It is a plain and simple thing that took ME awhile to realize.

If salary were a two way street ("sure you can leave early this week, since all your work is done") it might be ok, but I find for today, especially in admin jobs, where you are on call and carry a pager (some people actually do this for free??)...salary is just a way to squeeze time away from you for free.

They'd have to pay me a LOT of salary to go back to it.

IMHO, in this day in age, there is no such thing anymore as job loyalty (from either party), nor job security. If that is the case, then the two main things that would draw a person to a direct, salaried job are gone. That being the case, you might as well contract. YOu can find long term contracts....possibly be a contract employee of a company which is kind of a hybrid thing (benefits, and hourly compensation), so it isn't always a hit and miss occupation. If you are really good at what you do, you can do the complete indie thing....make great bill rates, and enjoy more time off.

Sure it takes a bit more paperwork, but, you can incorporate yourself, get tax breaks, write things off.....and you don't have to work for free any more.

Re:That will wreck IT... (1)

cavehobbit (652751) | about 7 years ago | (#20742623)

Not everyone is willing to go through the crap that having a corporation entails.

In addition, most employer companies will not contract directly, you have to go through another shop, that takes a cut. Nowdays, being independant is far less of an option than it used to be.

The attitude that if you are not willing to jump through all the hoops that the big-business/government coalition puts in your way, you do not deserve to earn a decent wage is just Nietzscheian nonsense.

Everyone should be covered by the same rules.

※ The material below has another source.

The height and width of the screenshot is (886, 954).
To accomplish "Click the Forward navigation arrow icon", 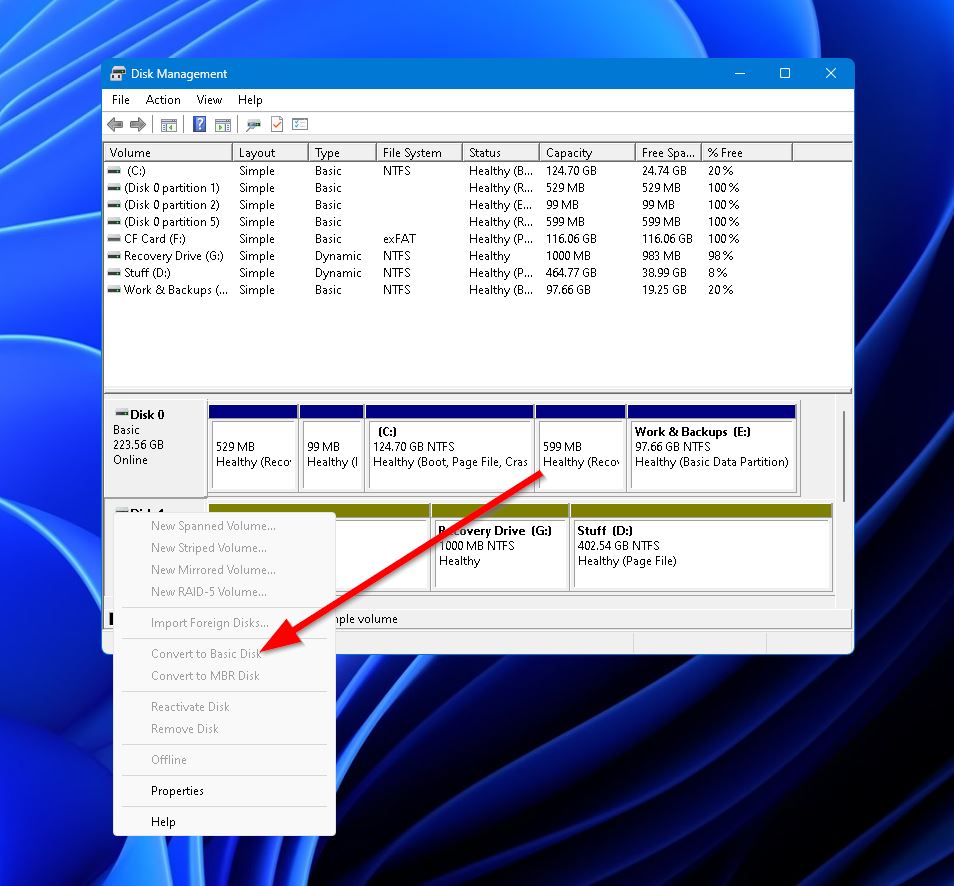I will coord(136,124).
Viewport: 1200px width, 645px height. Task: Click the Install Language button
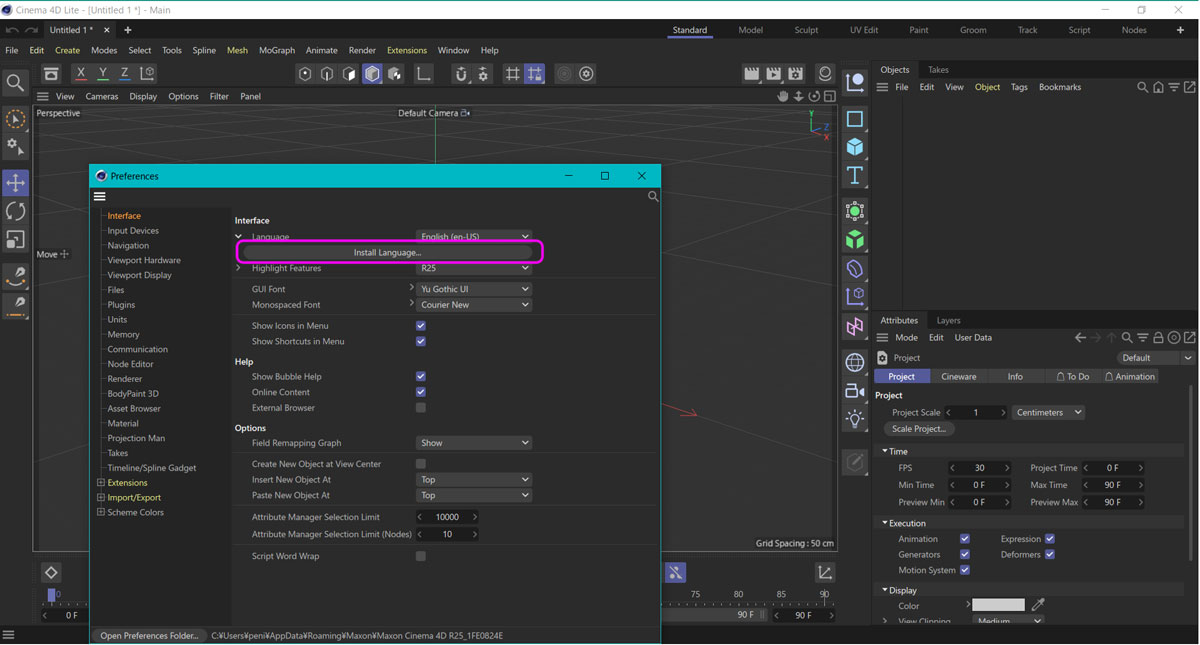tap(388, 252)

Anything else is just a way for some to cheat others.

Re:That will wreck IT... (4, Informative)

cayenne8 (626475) | about 7 years ago | (#20742927)

"Not everyone is willing to go through the crap that having a corporation entails."

I'll agree..it takes a bit to learn at first, especially if you're like me, and not a real organized, paperwork type person. But, it is easily learned. I got a CPA to show me how and what to fill out. A few hours every month is not that big a price to pay if you want to make and KEEP more of your hard earned money. You pay bills don't you? This is pretty much just like adding a few more bills to the pile as far as time and paperwork go. I'd argue the benefits outweigh extra time consumed.

"In addition, most employer companies will not contract directly, you have to go through another shop, that takes a cut. Nowdays, being independant is far less of an option than it used to be."

To a great extent yes....but, one side benefit of this, it does take a bit of the risk of having to look for all the jobs yourself...which keeps a lot of people out of this type gig. No, you often don't get the full bill rate, but, getting $55-$70/hr isn't that hard, and it can make for a great living if you don't spend a ton, and wisely invest. One thing that companies WON'T do...is generally hire you 1099 directly...too much a risk to them from the IRS or you claiming to really be an employee later in life.

Incorporate yourself (I went the "S" corp route)...and when you do a direct contract gig....you can do it corp2corp which shields everyone from the "employee" entrapment possibilities that can happen.

"The attitude that if you are not willing to jump through all the hoops that the big-business/government coalition puts in your way, you do not deserve to earn a decent wage is just Nietzscheian nonsense."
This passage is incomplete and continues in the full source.